◆ PROMPT
Skip the pictures, please, and write out exactly the lines from the opening of the data through the line containing "Task: Select first row Nein radio button".

◆ DATASET

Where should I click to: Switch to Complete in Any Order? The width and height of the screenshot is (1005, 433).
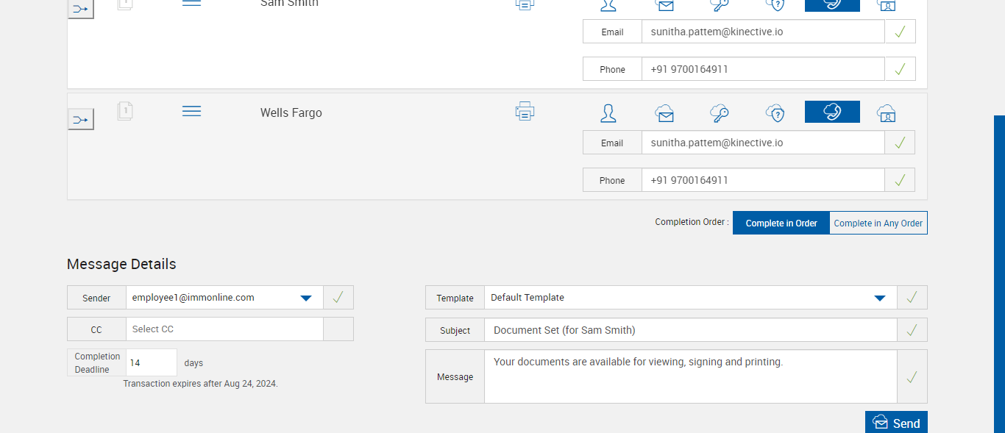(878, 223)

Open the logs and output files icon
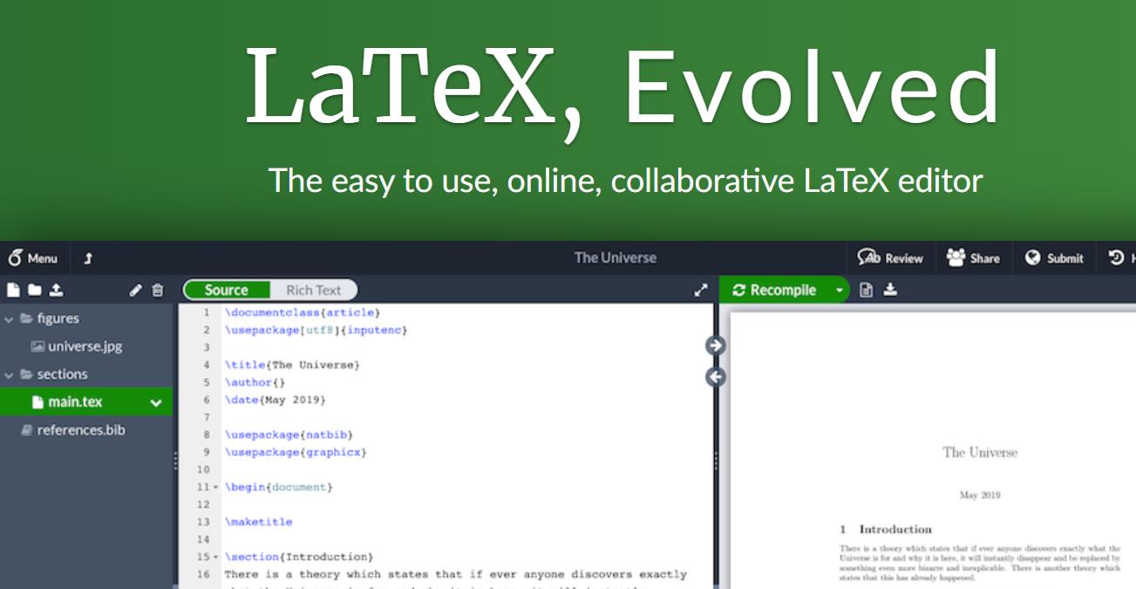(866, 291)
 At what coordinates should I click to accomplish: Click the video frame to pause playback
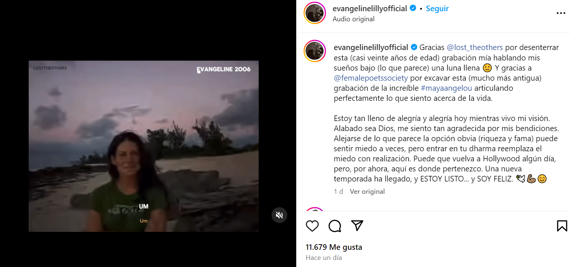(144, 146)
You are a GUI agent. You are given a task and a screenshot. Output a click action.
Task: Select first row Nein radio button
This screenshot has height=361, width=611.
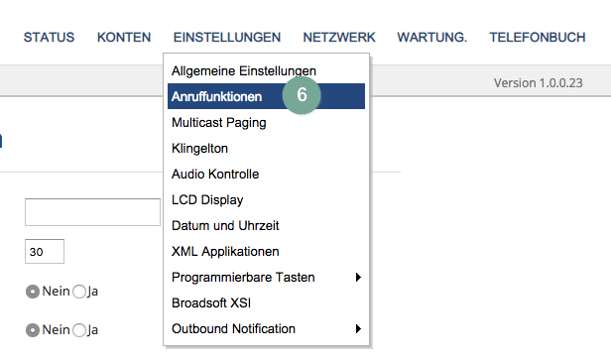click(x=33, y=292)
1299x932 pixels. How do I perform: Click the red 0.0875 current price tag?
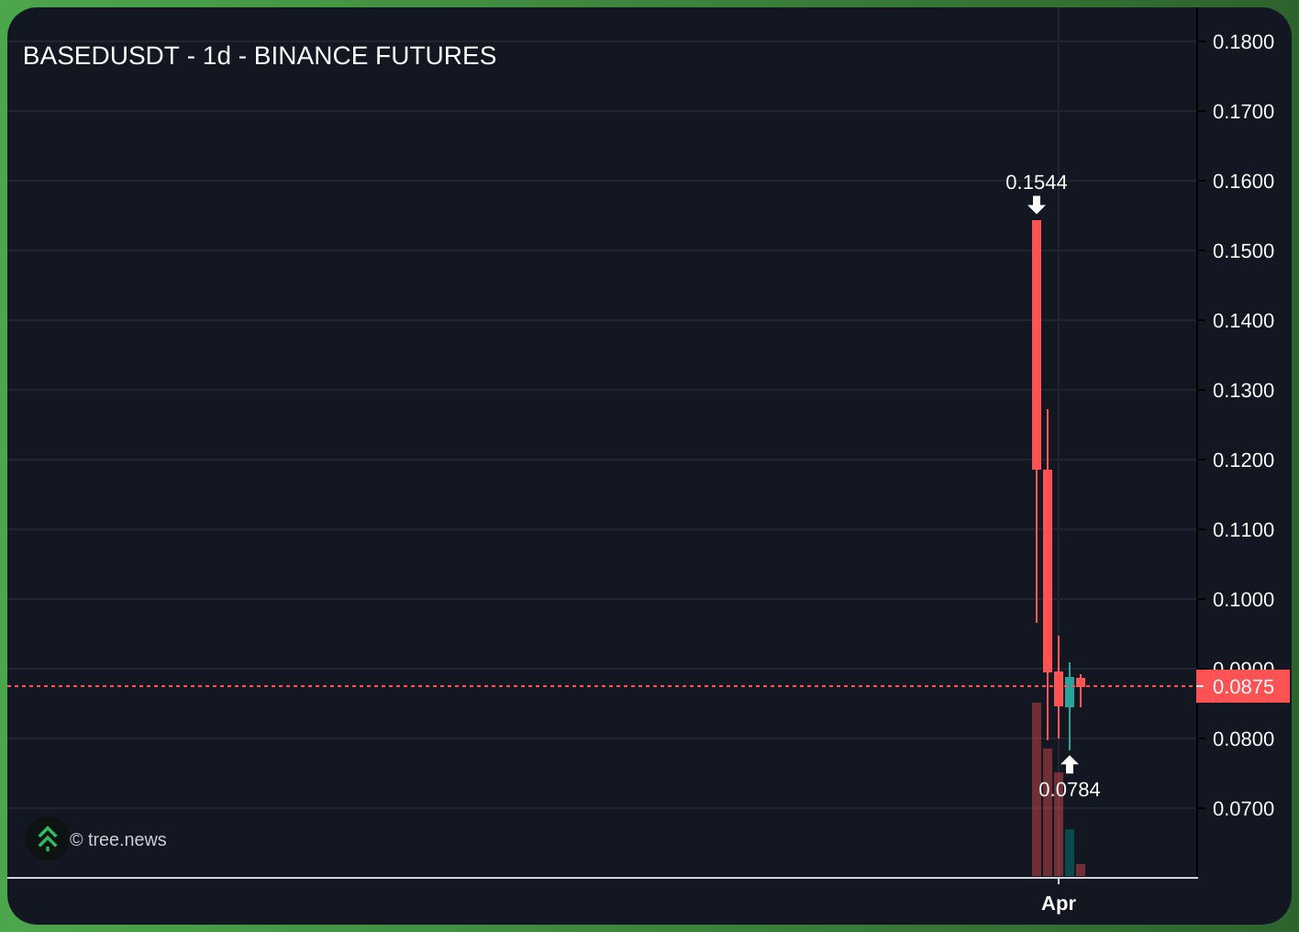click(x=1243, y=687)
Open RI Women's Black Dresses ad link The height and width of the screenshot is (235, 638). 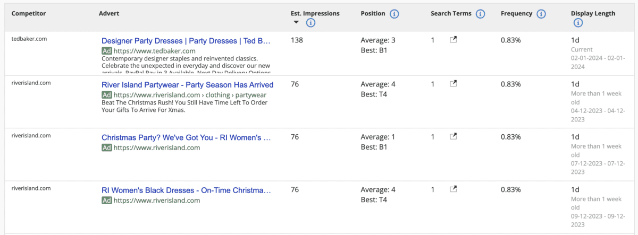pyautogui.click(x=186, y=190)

◆ EXERCISE OUTPUT
Where should I click to: Switch to Complete in Any Order? The width and height of the screenshot is (1005, 433).
(878, 223)

Open the logs and output files icon
(866, 291)
 At what coordinates should I click to accomplish: Click the video frame to pause playback
(144, 146)
You are a GUI agent. You are given a task and a screenshot. Output a click action.
Task: Select first row Nein radio button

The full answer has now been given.